• [Prompt]
Return exactly the span of lines in the following data that opens with the line containing "NO THANKS, I'LL PAY FULL PRICE (735, 1017)" and closes with the line containing "Mehr Informationen (185, 2503)". Include nothing else.

━━━

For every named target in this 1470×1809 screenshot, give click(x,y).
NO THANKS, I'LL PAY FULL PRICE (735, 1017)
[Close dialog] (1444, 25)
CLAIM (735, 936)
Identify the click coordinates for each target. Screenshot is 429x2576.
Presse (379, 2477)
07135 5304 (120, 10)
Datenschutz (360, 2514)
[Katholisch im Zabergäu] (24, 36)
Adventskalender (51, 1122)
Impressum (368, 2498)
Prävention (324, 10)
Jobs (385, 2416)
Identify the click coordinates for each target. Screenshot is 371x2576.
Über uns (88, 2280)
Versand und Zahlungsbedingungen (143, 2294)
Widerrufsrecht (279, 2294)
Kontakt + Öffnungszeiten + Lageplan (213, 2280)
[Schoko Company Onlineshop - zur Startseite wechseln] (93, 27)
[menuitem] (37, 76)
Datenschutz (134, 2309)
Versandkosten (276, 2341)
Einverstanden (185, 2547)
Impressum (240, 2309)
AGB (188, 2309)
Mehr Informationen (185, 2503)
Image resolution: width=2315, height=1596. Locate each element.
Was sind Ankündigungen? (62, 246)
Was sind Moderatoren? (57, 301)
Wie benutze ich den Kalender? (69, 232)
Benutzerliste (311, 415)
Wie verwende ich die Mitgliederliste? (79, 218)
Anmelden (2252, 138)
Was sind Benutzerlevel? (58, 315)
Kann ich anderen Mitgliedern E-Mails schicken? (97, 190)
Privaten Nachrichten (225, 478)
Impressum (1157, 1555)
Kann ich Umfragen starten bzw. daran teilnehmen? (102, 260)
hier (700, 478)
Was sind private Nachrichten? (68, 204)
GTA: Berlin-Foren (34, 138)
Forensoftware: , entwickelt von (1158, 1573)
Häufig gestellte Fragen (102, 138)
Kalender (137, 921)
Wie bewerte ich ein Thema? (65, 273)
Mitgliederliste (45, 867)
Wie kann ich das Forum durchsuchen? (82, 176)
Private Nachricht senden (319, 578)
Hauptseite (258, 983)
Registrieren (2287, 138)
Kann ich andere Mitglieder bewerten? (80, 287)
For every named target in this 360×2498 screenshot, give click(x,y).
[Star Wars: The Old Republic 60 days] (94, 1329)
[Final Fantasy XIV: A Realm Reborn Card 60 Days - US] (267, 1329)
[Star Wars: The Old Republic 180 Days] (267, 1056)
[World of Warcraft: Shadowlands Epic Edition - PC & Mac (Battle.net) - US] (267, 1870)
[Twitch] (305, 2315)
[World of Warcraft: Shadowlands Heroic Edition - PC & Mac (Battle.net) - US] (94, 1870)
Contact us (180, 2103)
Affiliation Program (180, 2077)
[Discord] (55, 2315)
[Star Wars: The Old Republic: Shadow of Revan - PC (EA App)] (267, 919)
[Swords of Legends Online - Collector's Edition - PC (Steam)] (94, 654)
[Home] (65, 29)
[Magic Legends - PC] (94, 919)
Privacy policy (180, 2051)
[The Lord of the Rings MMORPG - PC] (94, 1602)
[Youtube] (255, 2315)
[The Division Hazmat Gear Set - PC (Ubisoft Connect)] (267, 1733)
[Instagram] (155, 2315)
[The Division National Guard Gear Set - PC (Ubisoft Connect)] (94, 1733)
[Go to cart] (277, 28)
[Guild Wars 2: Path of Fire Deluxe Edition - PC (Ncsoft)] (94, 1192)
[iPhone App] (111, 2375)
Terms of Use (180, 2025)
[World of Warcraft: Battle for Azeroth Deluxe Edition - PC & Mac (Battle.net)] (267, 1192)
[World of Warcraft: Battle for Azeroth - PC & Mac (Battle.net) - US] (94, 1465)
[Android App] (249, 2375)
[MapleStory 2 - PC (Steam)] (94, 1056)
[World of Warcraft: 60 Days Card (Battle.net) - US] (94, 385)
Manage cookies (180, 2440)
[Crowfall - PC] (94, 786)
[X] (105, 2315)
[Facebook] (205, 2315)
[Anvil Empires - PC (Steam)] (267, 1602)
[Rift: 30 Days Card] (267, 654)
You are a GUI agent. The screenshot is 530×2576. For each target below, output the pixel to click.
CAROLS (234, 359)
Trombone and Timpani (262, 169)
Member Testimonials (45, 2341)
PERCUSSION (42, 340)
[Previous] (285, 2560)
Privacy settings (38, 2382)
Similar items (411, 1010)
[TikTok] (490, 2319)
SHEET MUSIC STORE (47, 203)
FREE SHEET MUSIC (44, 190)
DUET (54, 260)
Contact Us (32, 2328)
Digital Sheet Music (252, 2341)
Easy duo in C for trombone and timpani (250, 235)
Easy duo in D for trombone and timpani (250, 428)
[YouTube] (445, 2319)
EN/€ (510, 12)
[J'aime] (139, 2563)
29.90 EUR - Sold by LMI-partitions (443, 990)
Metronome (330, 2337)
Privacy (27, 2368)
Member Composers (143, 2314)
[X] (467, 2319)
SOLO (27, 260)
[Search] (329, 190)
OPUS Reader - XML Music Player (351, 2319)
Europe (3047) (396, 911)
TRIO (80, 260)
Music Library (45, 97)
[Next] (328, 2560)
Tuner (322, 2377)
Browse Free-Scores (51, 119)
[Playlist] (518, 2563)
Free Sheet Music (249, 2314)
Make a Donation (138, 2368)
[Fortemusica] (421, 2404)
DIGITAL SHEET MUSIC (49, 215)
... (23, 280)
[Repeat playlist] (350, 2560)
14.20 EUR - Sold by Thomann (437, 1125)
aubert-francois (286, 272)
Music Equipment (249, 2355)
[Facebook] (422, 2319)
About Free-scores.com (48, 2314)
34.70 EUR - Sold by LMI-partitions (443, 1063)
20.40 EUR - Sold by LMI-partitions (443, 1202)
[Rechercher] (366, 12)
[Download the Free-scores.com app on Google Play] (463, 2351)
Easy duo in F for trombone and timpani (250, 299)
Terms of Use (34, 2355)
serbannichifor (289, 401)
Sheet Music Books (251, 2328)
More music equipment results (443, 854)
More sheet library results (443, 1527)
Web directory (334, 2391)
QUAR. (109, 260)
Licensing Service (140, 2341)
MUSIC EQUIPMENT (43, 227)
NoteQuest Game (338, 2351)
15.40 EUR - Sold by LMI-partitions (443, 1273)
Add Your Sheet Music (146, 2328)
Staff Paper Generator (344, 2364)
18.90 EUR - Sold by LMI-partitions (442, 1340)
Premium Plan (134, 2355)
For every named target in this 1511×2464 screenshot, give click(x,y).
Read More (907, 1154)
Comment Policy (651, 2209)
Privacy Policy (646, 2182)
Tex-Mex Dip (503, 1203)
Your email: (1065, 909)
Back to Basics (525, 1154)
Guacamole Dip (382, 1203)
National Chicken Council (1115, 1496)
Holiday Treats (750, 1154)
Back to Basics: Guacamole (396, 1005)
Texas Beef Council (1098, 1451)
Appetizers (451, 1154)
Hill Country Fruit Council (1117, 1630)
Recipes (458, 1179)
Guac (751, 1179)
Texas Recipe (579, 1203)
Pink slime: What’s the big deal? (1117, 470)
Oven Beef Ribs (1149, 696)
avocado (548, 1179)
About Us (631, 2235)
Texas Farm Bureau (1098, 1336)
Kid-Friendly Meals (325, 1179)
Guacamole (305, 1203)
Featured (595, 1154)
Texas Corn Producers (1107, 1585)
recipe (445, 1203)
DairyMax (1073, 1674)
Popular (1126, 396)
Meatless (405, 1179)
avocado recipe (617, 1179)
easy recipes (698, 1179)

━━━

• [Expected answer]
NO THANKS, I'LL PAY FULL PRICE (735, 1017)
[Close dialog] (1444, 25)
CLAIM (735, 936)
Identify the click coordinates for each target. Screenshot is 429x2576.
Presse (379, 2477)
07135 5304 (120, 10)
Datenschutz (360, 2514)
[Katholisch im Zabergäu] (24, 36)
Adventskalender (51, 1122)
Impressum (368, 2498)
Prävention (324, 10)
Jobs (385, 2416)
Identify the click coordinates for each target. Screenshot is 371x2576.
Über uns (88, 2280)
Versand und Zahlungsbedingungen (143, 2294)
Widerrufsrecht (279, 2294)
Kontakt + Öffnungszeiten + Lageplan (213, 2280)
[Schoko Company Onlineshop - zur Startseite wechseln] (93, 27)
[menuitem] (37, 76)
Datenschutz (134, 2309)
Versandkosten (276, 2341)
Einverstanden (185, 2547)
Impressum (240, 2309)
AGB (188, 2309)
Mehr Informationen (185, 2503)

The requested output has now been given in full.